The Guard’s brutality was usually recounted within the Journal, together with studies on the chaos of the king’s birthday revelries as soon as once more the next yr: ‘A number of of the guard had been wounded, and so they in flip dealt their blows fairly liberally, by which, within the confusion, some harmless individuals suffered together with the responsible.’
Fergusson additionally used his pen scathingly to touch upon key political debates. Printed on 27 Could 1773, ‘The Ghaists: A Kirk-yard Eclogue’, is a graveyard dialog between the ghosts of two distinguished deceased Edinburgh benefactors. Though the poem has usually been seen as a contemptuous condemnation of the perceived basic harms of the 1707 Union of Parliaments – ‘Black be the day that e’er to England’s floor / Scotland was eikit [added] by the UNION’s bond’ – its issues are particular.

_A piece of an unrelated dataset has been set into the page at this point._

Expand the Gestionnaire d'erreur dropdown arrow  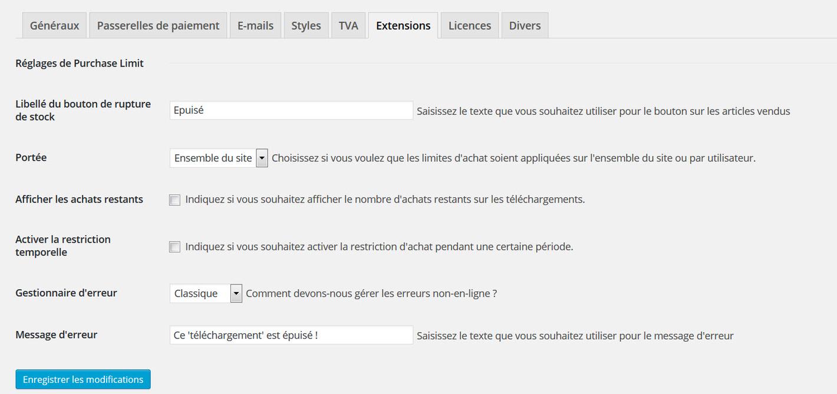pos(236,293)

Fergusson’s subject is the much-hated Mortmain Invoice, and he resurrects actual historic figures as an instance his argument. Utilizing the characters of George Herriot and George Watson, native luminaries whose estates had financed the institution of two ‘hospital’ colleges in Edinburgh, Fergusson demonstrates that legal guidelines rising from Britain weren’t all the time honest in Scotland.

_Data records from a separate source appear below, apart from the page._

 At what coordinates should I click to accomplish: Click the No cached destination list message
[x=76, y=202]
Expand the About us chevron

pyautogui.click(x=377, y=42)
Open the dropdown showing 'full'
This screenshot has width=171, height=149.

In 1773 the British authorities decreed that charitable trusts throughout Britain could be pooled, on the paltry rate of interest of three per cent. This meant that Scottish charities, together with these of Herriot and Watson, would not management their very own funds and could be compelled to shut. Because the poem wryly places it, three per cent is:
A doughty sum certainly, when now-a-days
They increase provisions because the stents they increase,
Yoke arduous the poor, and lat the wealthy chiels be,
Pamper’d relaxed by ither’s business.
On this unusually offended poem, Fergusson is at his most scathingly satirical. Utilizing the voice of lifeless Edinburgh notables to think about the present-day results of the Mortmain Invoice, Fergusson displays with readability his readers’ emotions. The Invoice was so obviously unjust to Scottish pursuits that the Scots petitioned efficiently towards its passing: it was dropped, and George Heriot’s Faculty and George Watson’s School proceed to coach Edinburgh’s younger folks at present.

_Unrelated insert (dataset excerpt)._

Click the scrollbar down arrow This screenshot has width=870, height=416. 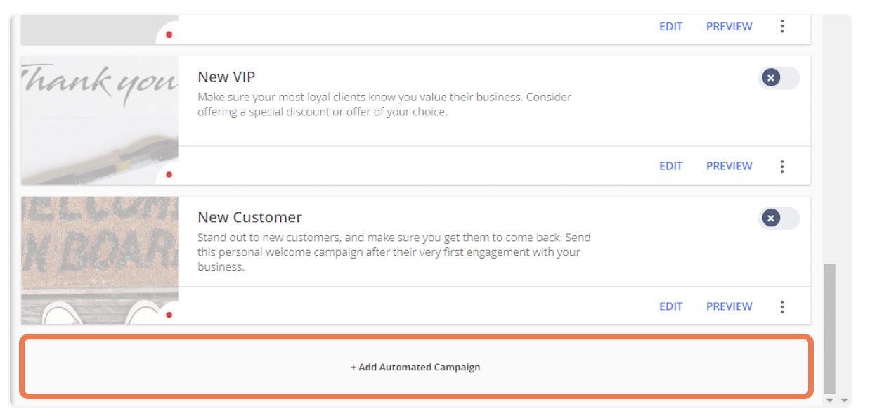coord(830,401)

Fergusson’s dying was one other topical Edinburgh occasion lined by the Journal that elicited responses in poetic type, very like these which he had provided for the publication. A sequence response of poetry eulogising Fergusson was set in movement by Ruddiman. He wrote in Fergusson’s obituary, printed three days after his dying, that Fergusson’s poems had been ‘master-pieces’, and that his expertise was ‘exceeded by none, equalled by few’. In the identical concern, a poem describes Fergusson as ‘Scotia’s bard’.
Robert Fergusson took his position as ‘Scotia’s bard’ significantly. He made it his enterprise to mirror the realities of life in Edinburgh, warts and all, and reworked the day-to-day lives, conflicts and furies of the town into the stuff of poetry. As such, Fergusson’s voice, as heard within the pages of the Journal, was the voice of 18th-century Scotland.
Rhona Brown is Professor of Scottish Textual Cultures and Amy Wilcockson is a Analysis Assistant on the College of Glasgow. The Works of Robert Fergusson is on-line at robert-fergusson.glasgow.ac.uk.